■ Aim of the exercise ■
Below are the records. List every line holding the word "agent".

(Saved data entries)
Start of Block

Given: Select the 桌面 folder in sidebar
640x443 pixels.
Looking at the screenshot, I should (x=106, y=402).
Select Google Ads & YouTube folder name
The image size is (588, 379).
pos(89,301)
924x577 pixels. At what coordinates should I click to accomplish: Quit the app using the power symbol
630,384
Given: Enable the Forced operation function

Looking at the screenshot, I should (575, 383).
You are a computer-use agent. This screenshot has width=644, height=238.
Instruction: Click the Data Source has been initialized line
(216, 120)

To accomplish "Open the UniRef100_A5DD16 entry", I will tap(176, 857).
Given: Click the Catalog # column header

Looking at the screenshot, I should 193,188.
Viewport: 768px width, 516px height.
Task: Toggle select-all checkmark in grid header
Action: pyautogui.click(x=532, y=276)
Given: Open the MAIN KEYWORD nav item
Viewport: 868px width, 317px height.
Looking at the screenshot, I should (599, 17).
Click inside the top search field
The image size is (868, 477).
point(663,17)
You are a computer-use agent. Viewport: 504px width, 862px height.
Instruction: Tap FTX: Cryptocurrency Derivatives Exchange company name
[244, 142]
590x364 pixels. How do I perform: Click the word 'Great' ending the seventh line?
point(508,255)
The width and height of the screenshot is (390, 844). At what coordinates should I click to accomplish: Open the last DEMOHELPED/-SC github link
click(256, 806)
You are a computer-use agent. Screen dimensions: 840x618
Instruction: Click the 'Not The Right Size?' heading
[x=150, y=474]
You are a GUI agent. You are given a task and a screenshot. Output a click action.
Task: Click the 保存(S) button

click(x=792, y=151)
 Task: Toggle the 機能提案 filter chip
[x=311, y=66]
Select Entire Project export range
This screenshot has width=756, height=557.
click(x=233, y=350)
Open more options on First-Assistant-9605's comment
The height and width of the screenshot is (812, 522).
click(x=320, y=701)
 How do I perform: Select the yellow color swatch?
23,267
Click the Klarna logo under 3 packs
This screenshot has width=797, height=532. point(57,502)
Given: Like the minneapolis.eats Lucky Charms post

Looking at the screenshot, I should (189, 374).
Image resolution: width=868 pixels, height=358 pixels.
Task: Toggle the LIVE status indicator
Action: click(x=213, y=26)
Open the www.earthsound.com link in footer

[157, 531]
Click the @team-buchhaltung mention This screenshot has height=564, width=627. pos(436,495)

End of Block

■ Written response ■
You are a computer-use agent. This screenshot has width=644, height=238.
You are a computer-use agent. Viewport: 504px width, 862px height.
You are a computer-use agent. Screen dimensions: 840x618
You are a GUI agent. You are given a task and a screenshot. Output a click action.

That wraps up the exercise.